==== Vorliegender Text ====
Wer über das Design von Stühlen nachdenkt, kommt an den Klassikern nicht vorbei. Besonders die Thonet-Stühle gelten als Geburtsstunde des modernen Industriedesigns.
Das Verfahren des Holzbiegens über Dampf ermöglichte eine neuartige Ästhetik verbunden mit einer effizienteren Materialnutzung. Platzsparend zerlegt im Karton, wurden die Stühle in die ganze Welt verschifft. Bis heute haben sie nichts von ihrer Aktualität verloren, werden immer noch produziert und verkauft, und gleichzeitig im Museum gezeigt. Erst kürzlich hat der Bugholzstuhl No. 214 mit der Sitzfläche aus dem für Thonet typischen Wiener Geflecht einen Design-Nachhaltigkeitspreis erhalten. Die Jury bewertete Ressourceneffizienz, Umweltverträglichkeit und faire Lieferketten sowie die gestalterische Qualität, Ästhetik und Funktionalität der Einreichungen. Und das war nicht der einzige Wegbereiter von Thonet. Ende der 1920-er Jahre begann man mit gebogenem Stahlrohr zu arbeiten und fertigte bald die ersten Freischwinger. Bis heute werden Modelle überarbeitet und neu geschaffen.
==== Bereitgestellte Daten ====
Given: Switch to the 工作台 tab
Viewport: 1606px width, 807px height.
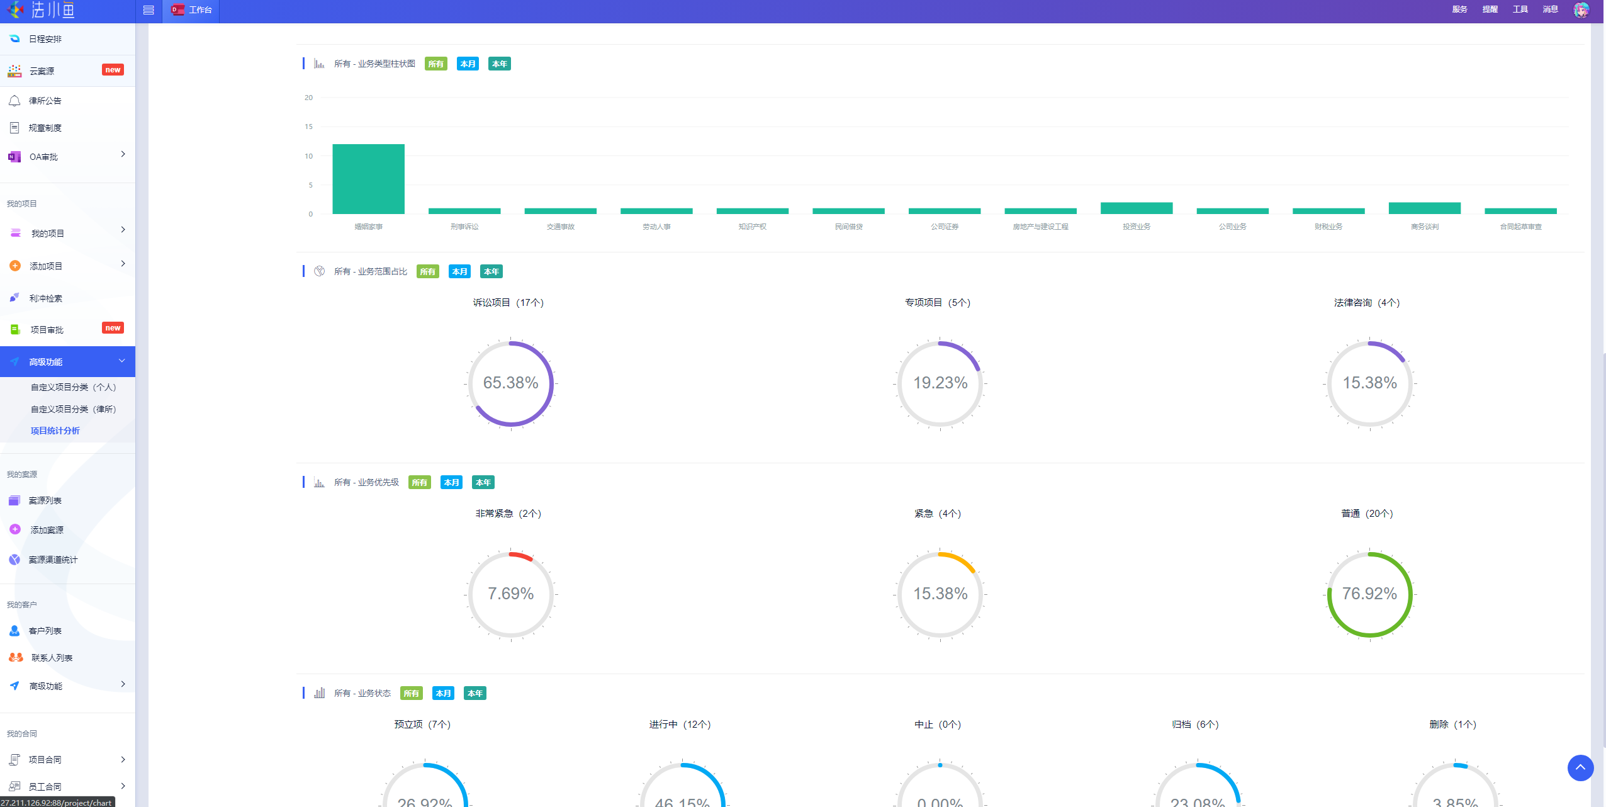Looking at the screenshot, I should [192, 10].
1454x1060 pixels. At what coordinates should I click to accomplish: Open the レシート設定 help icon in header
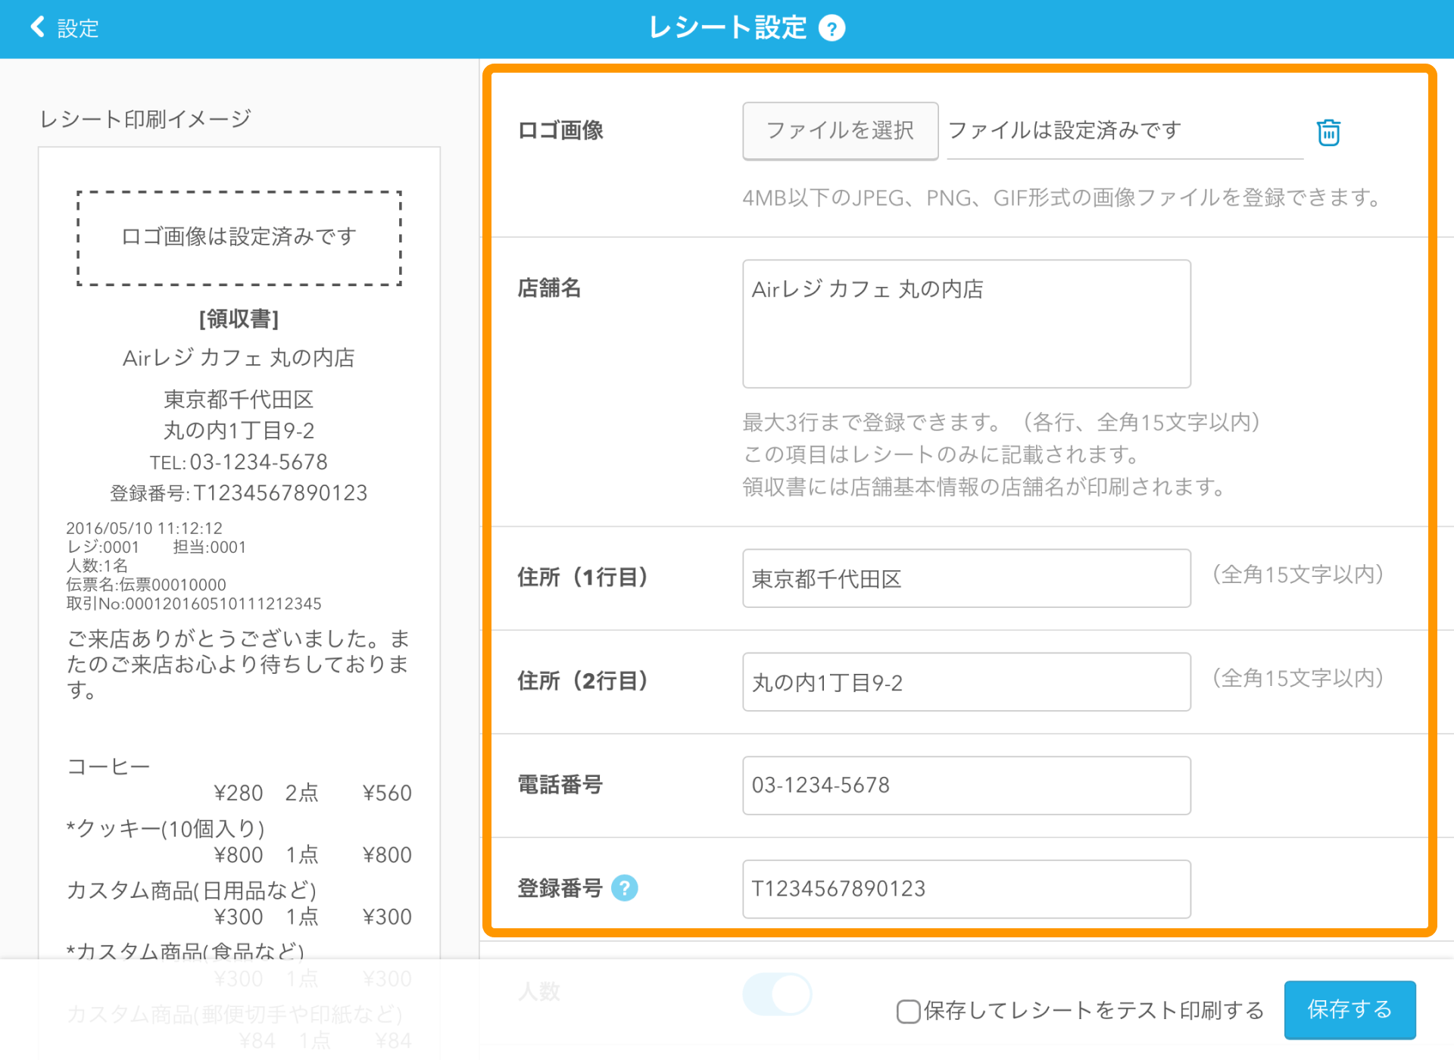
====
Arbeitsanweisung:
Kannst du aus dem Text über die Thonet-Stühle die Stelle zwischen „Wer über das“ und „des modernen Industriedesigns.“, beide eingeschlossen, unverändert ausgeben?

Schriftliche Antwort:
Wer über das Design von Stühlen nachdenkt, kommt an den Klassikern nicht vorbei. Besonders die Thonet-Stühle gelten als Geburtsstunde des modernen Industriedesigns.